Look through the data below for the line with "This screenshot has height=616, width=673." and the line with "You are a computer-use agent. Image", then output those two and all lines in between, exactly as written.

====== Available data ======

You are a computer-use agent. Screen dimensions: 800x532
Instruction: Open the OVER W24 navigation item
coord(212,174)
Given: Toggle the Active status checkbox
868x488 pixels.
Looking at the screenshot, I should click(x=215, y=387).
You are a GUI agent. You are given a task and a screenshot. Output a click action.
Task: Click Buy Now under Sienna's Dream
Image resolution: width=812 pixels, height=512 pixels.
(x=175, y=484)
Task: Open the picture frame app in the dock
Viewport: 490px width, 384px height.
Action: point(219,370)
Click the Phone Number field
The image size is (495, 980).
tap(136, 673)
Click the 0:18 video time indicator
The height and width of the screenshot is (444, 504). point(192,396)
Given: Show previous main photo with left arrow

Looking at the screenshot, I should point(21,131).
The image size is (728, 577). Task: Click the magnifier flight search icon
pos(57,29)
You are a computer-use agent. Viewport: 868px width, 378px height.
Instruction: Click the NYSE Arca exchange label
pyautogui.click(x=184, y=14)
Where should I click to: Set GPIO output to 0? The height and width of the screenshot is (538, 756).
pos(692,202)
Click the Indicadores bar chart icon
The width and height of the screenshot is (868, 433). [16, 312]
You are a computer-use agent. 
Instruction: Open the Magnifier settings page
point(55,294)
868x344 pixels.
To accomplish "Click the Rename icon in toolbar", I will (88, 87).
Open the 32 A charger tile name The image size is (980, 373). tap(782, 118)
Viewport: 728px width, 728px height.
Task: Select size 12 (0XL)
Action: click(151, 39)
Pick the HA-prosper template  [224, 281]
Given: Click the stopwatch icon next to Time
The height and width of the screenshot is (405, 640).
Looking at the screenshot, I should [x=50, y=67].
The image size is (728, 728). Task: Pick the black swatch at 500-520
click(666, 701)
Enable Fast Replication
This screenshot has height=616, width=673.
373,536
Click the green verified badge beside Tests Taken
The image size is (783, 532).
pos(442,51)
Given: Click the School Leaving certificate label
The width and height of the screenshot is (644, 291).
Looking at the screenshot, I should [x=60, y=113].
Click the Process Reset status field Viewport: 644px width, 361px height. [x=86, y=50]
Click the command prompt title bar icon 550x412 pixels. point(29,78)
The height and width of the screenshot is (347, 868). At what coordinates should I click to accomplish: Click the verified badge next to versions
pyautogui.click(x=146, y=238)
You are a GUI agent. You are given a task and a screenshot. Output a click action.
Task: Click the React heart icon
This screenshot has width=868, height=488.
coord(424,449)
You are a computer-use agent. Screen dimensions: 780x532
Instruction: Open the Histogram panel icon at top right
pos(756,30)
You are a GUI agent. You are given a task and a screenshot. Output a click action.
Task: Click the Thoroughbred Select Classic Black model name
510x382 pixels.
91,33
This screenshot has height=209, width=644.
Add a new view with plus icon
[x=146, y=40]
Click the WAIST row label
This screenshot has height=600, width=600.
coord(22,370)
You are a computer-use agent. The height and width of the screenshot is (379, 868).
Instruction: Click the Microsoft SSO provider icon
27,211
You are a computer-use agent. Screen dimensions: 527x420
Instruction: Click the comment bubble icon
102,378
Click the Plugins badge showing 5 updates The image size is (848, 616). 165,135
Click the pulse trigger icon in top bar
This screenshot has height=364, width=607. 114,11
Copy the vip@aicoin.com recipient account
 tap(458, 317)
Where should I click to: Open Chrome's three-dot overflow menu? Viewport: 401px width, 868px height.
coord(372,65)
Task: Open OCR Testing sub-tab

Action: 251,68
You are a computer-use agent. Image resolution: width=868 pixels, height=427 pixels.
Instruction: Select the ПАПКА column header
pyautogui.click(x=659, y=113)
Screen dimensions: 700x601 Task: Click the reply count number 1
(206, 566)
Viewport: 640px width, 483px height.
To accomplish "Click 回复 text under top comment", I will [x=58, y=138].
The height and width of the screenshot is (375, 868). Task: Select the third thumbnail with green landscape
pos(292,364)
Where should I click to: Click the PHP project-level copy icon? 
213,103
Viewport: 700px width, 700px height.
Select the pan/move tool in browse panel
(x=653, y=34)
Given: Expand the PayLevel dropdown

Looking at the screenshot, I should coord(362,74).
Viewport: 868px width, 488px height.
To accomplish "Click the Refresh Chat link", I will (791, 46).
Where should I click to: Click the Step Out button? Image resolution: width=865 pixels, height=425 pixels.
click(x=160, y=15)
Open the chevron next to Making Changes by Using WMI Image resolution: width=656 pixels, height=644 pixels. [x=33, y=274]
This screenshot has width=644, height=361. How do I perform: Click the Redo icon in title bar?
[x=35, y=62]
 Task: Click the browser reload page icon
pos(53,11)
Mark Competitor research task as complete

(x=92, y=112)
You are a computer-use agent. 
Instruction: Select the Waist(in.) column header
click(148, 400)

======

Response area:
This screenshot has height=616, width=673.
373,536
Click the green verified badge beside Tests Taken
The image size is (783, 532).
pos(442,51)
Given: Click the School Leaving certificate label
The width and height of the screenshot is (644, 291).
Looking at the screenshot, I should [x=60, y=113].
Click the Process Reset status field Viewport: 644px width, 361px height. [x=86, y=50]
Click the command prompt title bar icon 550x412 pixels. point(29,78)
The height and width of the screenshot is (347, 868). At what coordinates should I click to accomplish: Click the verified badge next to versions
pyautogui.click(x=146, y=238)
You are a GUI agent. You are given a task and a screenshot. Output a click action.
Task: Click the React heart icon
This screenshot has width=868, height=488.
coord(424,449)
You are a computer-use agent. Screen dimensions: 780x532
Instruction: Open the Histogram panel icon at top right
pos(756,30)
You are a GUI agent. You are given a task and a screenshot. Output a click action.
Task: Click the Thoroughbred Select Classic Black model name
510x382 pixels.
91,33
This screenshot has height=209, width=644.
Add a new view with plus icon
[x=146, y=40]
Click the WAIST row label
This screenshot has height=600, width=600.
coord(22,370)
You are a computer-use agent. The height and width of the screenshot is (379, 868).
Instruction: Click the Microsoft SSO provider icon
27,211
You are a computer-use agent. Screen dimensions: 527x420
Instruction: Click the comment bubble icon
102,378
Click the Plugins badge showing 5 updates The image size is (848, 616). 165,135
Click the pulse trigger icon in top bar
This screenshot has height=364, width=607. 114,11
Copy the vip@aicoin.com recipient account
 tap(458, 317)
Where should I click to: Open Chrome's three-dot overflow menu? Viewport: 401px width, 868px height.
coord(372,65)
Task: Open OCR Testing sub-tab

Action: 251,68
You are a computer-use agent. Image resolution: width=868 pixels, height=427 pixels.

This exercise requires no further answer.